**Exercise aim:** For the material below, return exactly the lines starting at the line containing "The width and height of the screenshot is (1460, 560)." and ending at the line containing "Click the top-left", both ends included, and no others.

**Available data:**
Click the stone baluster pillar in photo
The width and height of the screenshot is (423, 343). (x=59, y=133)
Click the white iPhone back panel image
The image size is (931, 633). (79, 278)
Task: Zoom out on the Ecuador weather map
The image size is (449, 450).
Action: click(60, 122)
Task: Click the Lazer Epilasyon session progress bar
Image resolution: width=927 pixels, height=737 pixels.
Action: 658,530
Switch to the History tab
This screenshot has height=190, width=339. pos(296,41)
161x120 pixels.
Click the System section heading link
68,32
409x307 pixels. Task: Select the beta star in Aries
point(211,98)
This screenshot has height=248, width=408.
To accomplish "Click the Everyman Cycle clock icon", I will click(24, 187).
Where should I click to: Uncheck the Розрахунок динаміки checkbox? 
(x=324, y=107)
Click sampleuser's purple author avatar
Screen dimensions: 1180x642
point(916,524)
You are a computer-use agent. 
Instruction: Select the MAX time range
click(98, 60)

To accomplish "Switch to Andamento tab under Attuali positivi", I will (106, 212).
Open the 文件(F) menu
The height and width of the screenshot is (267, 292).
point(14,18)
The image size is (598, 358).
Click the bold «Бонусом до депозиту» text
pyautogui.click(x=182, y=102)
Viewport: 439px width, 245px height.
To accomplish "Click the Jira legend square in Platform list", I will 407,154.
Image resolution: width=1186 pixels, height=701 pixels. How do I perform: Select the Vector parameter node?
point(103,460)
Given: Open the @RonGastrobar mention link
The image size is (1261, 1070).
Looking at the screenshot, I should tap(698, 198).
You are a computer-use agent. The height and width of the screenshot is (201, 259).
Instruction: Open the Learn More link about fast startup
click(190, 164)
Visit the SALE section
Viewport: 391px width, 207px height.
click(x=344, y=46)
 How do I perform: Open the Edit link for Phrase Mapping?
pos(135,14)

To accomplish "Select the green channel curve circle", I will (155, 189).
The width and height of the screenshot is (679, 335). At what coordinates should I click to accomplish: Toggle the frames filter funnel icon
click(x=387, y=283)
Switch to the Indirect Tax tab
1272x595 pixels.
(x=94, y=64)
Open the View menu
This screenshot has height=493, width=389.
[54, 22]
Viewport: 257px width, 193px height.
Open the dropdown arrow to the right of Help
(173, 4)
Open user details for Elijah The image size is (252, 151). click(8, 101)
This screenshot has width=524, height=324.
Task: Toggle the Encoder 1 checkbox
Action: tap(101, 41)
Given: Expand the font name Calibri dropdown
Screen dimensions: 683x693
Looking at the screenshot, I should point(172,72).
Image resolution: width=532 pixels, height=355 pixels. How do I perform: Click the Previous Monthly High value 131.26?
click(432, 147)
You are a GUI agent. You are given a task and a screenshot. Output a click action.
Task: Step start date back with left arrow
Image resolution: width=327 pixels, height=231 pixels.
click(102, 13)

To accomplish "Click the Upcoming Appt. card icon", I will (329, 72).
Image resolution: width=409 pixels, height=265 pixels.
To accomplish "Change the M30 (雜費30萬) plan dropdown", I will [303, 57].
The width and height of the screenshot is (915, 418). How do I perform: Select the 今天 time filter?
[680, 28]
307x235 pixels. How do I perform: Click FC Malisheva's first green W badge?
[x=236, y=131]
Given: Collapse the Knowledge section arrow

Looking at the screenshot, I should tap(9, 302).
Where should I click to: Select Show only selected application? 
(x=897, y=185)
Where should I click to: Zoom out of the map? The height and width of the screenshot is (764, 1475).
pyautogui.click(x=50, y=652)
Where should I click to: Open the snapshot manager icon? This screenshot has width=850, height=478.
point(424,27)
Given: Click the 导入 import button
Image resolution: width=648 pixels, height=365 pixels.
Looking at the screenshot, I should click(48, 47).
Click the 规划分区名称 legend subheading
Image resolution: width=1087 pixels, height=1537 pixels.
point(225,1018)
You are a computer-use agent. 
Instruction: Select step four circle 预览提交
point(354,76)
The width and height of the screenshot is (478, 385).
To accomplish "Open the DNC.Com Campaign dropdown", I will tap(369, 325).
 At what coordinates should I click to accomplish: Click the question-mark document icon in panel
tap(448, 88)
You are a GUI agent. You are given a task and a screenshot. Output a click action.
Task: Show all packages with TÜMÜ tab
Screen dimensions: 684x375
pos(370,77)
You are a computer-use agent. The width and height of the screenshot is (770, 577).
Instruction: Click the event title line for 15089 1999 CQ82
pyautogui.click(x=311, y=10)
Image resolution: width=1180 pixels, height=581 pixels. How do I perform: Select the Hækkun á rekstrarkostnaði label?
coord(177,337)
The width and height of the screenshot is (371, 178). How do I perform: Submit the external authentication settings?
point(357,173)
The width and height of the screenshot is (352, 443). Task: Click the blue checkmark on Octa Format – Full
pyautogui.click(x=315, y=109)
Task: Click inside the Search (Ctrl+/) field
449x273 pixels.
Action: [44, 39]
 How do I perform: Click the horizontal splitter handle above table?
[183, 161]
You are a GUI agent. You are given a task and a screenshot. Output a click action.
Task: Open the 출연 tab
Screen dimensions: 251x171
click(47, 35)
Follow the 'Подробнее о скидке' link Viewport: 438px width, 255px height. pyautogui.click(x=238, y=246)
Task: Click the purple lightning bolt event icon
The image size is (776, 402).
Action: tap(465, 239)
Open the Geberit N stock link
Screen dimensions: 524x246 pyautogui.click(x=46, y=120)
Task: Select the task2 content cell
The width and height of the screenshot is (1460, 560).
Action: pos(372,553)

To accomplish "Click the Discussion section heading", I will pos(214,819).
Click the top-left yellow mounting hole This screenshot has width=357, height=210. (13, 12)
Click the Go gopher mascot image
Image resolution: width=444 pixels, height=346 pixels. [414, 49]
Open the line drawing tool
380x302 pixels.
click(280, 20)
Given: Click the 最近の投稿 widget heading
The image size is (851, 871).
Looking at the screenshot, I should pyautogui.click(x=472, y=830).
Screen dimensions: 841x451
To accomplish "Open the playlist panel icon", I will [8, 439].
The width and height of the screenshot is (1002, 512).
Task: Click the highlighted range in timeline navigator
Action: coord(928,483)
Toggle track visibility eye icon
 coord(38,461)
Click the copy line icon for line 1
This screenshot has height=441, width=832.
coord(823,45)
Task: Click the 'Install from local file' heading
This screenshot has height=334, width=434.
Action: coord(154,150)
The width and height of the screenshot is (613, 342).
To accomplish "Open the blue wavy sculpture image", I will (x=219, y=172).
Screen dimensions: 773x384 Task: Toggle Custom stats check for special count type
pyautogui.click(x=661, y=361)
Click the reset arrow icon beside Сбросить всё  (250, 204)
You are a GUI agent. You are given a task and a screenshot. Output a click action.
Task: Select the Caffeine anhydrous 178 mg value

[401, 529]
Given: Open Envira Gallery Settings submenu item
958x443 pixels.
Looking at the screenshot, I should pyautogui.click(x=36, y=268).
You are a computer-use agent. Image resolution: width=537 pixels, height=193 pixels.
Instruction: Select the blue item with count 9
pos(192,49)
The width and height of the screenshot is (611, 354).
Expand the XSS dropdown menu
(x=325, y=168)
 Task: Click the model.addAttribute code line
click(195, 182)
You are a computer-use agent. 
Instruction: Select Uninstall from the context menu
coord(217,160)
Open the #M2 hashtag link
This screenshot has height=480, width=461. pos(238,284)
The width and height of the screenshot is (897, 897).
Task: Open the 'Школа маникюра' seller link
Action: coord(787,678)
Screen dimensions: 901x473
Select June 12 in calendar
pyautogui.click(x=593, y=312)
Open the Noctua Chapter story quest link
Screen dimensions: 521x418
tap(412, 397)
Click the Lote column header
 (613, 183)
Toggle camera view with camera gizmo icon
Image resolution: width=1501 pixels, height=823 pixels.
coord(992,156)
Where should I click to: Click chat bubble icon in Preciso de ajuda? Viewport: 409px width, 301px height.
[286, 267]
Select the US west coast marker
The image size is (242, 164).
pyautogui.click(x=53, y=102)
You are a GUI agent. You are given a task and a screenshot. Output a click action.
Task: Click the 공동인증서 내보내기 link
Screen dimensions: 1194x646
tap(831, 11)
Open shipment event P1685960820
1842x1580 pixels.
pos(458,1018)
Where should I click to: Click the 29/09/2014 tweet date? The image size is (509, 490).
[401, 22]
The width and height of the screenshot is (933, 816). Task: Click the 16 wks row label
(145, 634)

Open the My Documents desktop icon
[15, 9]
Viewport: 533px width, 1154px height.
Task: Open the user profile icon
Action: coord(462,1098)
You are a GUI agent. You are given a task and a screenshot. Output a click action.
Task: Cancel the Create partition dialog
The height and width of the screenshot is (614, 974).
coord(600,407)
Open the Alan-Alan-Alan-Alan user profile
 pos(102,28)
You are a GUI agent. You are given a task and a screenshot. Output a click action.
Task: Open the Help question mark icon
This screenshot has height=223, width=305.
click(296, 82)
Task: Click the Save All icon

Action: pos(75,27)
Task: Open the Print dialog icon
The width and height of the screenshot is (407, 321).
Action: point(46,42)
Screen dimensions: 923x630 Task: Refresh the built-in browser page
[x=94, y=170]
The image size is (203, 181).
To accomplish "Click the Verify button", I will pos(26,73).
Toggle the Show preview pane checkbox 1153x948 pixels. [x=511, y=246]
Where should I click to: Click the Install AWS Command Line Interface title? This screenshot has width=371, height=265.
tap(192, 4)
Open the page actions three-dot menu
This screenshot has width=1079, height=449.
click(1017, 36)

**Response to this task:**
The width and height of the screenshot is (1460, 560).
Action: pos(372,553)

To accomplish "Click the Discussion section heading", I will pos(214,819).
Click the top-left yellow mounting hole This screenshot has width=357, height=210. (13, 12)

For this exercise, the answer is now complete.